• Relationships

Dear Wendy: “My 33-Year-Old Boyfriend Still Lives At Home”

It’s time again for “Shortcuts,” wherein I answer readers’ letters in two sentences or less. Sometimes the answer to a person’s question is so obvious and the need to hear it so great, being as clear and frank as possible is simply the best way to go. Today we discuss un-ambitious significant others, jealous friends, and interpreting mixed signals.

My boyfriend of nine months is 33-years-old, currently lives with his parents, has worked a retail job with very limited growth for the last two years, and has shown no indication that a career is top priority for him. We get along wonderfully and have an amazing connection and I find myself thinking about a future with him, but I’m frustrated with the situation.

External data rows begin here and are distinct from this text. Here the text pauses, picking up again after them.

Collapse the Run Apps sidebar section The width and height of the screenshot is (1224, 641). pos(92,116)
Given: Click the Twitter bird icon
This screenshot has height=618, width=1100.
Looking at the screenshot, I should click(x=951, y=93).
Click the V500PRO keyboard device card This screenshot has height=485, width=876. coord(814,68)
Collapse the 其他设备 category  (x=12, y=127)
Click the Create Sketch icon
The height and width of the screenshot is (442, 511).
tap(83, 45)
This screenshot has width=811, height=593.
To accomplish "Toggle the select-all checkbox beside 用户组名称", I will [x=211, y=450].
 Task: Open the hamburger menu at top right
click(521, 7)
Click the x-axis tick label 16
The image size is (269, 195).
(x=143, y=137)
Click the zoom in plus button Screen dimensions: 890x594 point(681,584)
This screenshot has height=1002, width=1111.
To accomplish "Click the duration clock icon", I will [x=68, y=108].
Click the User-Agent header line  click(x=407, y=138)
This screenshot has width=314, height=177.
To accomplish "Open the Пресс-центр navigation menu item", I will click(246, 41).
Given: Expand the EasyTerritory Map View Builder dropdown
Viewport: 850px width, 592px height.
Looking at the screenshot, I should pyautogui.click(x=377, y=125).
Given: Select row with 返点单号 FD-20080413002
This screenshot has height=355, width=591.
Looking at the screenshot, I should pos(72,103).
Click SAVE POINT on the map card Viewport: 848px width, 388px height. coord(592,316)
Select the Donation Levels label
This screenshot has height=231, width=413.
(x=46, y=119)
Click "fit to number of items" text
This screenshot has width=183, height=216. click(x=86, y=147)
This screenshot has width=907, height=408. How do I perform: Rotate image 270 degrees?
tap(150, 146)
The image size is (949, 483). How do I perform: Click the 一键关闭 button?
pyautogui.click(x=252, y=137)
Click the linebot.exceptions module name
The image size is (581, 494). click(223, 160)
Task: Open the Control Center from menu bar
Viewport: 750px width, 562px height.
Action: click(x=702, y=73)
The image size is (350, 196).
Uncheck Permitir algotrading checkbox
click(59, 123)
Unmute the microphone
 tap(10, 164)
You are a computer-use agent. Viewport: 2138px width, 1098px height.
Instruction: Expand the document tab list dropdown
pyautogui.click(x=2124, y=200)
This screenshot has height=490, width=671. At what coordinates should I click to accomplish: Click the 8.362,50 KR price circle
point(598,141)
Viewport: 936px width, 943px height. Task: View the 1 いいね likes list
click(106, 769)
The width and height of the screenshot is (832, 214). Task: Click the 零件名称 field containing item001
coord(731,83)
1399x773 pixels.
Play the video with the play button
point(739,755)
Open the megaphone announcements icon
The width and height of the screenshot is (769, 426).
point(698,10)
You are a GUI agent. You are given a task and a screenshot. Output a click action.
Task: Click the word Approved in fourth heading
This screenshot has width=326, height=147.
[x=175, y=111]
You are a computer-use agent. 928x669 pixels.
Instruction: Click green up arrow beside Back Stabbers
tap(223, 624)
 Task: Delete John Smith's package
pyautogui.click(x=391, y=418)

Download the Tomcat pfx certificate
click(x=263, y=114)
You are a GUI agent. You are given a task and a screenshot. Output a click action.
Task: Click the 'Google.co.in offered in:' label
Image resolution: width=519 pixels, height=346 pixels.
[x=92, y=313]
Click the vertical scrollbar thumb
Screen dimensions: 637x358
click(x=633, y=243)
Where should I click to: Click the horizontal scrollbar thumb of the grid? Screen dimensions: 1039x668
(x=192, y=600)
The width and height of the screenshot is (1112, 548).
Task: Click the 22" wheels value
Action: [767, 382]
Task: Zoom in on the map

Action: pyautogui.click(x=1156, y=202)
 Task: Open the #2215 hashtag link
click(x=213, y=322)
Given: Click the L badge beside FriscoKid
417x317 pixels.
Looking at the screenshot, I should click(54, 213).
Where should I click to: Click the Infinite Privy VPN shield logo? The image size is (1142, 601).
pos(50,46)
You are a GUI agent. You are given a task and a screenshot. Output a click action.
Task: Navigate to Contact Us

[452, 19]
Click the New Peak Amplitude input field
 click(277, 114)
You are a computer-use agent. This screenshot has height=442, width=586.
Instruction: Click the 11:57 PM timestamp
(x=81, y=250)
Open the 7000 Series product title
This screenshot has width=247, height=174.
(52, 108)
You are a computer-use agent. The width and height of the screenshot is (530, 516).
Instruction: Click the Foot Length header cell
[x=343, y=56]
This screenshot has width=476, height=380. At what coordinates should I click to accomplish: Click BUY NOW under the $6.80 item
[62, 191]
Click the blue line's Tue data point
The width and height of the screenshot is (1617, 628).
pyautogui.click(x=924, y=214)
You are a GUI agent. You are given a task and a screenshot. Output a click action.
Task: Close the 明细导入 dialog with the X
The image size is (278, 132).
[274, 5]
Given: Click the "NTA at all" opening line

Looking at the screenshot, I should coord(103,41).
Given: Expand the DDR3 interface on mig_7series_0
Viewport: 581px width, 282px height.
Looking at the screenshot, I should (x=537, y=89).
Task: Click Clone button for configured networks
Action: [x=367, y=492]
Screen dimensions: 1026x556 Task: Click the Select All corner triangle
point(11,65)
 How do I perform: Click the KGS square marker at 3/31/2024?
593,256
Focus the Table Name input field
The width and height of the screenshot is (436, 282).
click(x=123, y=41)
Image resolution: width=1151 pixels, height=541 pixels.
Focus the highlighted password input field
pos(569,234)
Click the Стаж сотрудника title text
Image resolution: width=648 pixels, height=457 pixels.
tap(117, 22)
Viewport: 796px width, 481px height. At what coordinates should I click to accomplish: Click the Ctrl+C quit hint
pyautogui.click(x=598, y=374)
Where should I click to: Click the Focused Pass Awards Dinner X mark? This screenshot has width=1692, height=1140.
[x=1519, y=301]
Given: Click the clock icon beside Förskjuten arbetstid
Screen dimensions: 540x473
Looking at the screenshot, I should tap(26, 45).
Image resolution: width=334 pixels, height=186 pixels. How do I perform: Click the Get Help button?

He’s expressed a desire to return to school and I’ve been completely supportive of the idea, making some suggestions and sending him info on grad programs I found in his field of interest. He was receptive to it, but there’s been very little follow-through on his part. I don’t want to constantly lead him by the hand or push him to do something. I want him to grow up, get his act together, have some drive and make the effort, so that we can have a shot at a future together. I feel like a jerk for admitting this, but I think my desire to be with him is contingent on his ambition level. I want a fulfilling career and have personal and professional goals that I’m trying to reach, and it’s important to me that my partner be on the same page. Maybe I’m the problem; maybe if he met the “right” person he’d immediately get his life in order. Do I give him time to figure out what he wants, potentially finding myself five years from now with a guy who’s pushing 40 and still working some meaningless job? Or should I just accept that he has a good work ethic and can keep a job despite not using his potential, and walk away if I can’t deal with that? — Standstill

You actually are the problem, but only in the sense that you’re trying to mold your man into a compatible partner for yourself. Accept that at 33 he is who he is — and doesn’t seem interested in changing — and if that isn’t someone you want to spend your life with, spare both of your feelings and end things now.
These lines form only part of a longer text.